"Open wide your mouth and I will fill it." (Psalm 81:10)
Psalm 81 is a liturgical psalm for one of Israel's great feasts, possibly Tabernacles. It opens with a call to joyful worship: sing for joy to God our strength, shout aloud to the God of Jacob, bring the tambourine, the harp, the lyre. The whole body enters worship. Then the voice shifts and God himself speaks through the psalm, recalling the Exodus: I am the LORD your God who brought you up out of Egypt. And he makes an extraordinary promise: Open wide your mouth and I will fill it.
But the psalm turns on a grief: the people would not listen. God gave them over to their stubborn hearts. If only they would listen and walk in his ways, he would quickly subdue their enemies and feed them with the finest wheat and honey from the rock. The tragedy of the psalm is the gap between what God offers and what the people choose. The Catechism reflects on this divine restraint: God does not force the human will; he invites, he waits, he grieves the refusal, and he continues to offer (CCC 1730). The mouth opened wide in worship is the posture that receives everything. The closed mouth receives nothing.
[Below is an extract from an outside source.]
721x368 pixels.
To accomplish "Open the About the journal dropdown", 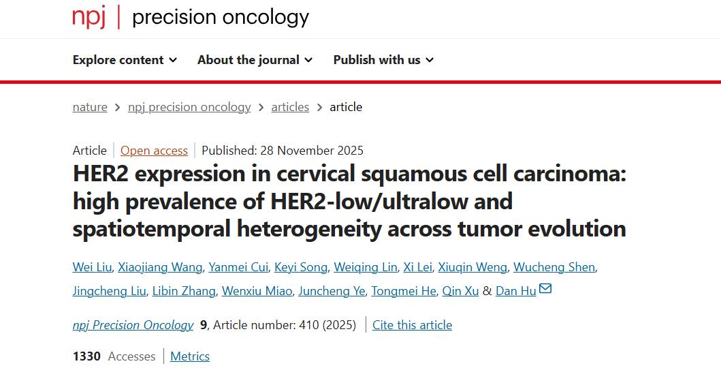I will (255, 60).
Brothers and sisters, the promise of Psalm 81 is one of the most beautiful in the Psalter: open your mouth wide and I will fill it. What does it mean to open wide? It means coming to God without an agenda of your own, without a predetermined answer you want him to confirm. Just open. Ask to be filled with whatever he chooses to give. That is the prayer he promises to answer fully.
Lord God, we open our mouths wide before you. Fill us with whatever you choose: with your word, your Spirit, your grace, your correction. We will not tell you what to put in. We come hungry, and you are the bread. Through Christ our Lord. Amen.